The MegaRAC  from American Megatrends is a product line of Service Processors providing complete Out-of-band, or Lights-out remote management of computer systems independently of the Operating System status or location to troubleshoot computers and assure continuity of service.  MegaRAC Service Processors come in various formats - PCI cards, embedded modules and software-only.

History
The MegaRAC remote management controller was introduced in 1998 for Dell, that later developed the DRAC. The second generation card, MegaRACG2 (2002), provided console, KVM graphical redirection, firewall, and battery backup.

MegaRAC SP Firmware
The MegaRAC SP firmware is composed of four major functionality groups:
 Complete IPMI 2.0 implementation, providing sensor and health monitoring, alerting, event logging Serial over LAN, et cetera. This firmware utilizes Linux 2.6.
 Virtual KVM for redirection of Video, Keyboard and Mouse signals.
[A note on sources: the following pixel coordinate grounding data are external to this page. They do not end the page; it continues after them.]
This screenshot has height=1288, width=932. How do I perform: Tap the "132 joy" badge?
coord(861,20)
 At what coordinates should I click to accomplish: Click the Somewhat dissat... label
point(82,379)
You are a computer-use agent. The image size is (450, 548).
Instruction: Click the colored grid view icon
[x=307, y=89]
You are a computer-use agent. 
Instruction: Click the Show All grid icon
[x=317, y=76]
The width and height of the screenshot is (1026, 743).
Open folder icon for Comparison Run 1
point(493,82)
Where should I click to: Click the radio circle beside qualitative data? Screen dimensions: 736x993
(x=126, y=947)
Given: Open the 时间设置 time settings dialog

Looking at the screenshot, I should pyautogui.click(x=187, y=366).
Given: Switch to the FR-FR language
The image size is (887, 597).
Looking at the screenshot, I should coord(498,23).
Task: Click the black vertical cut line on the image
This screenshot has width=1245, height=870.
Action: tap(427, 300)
This uses AMI's proprietary compression technology.
 Virtual Media for redirection of CD/DVD. This is used to utilize a local CD/DVD to install an Operating system or software on a remote host.
 DMTF compliant management infrastructure, implementing CIM, SMASH and WS-MAN.
The MegaRAC SP firmware is marketed to Original Equipment Manufacturers (OEMs), not end-users.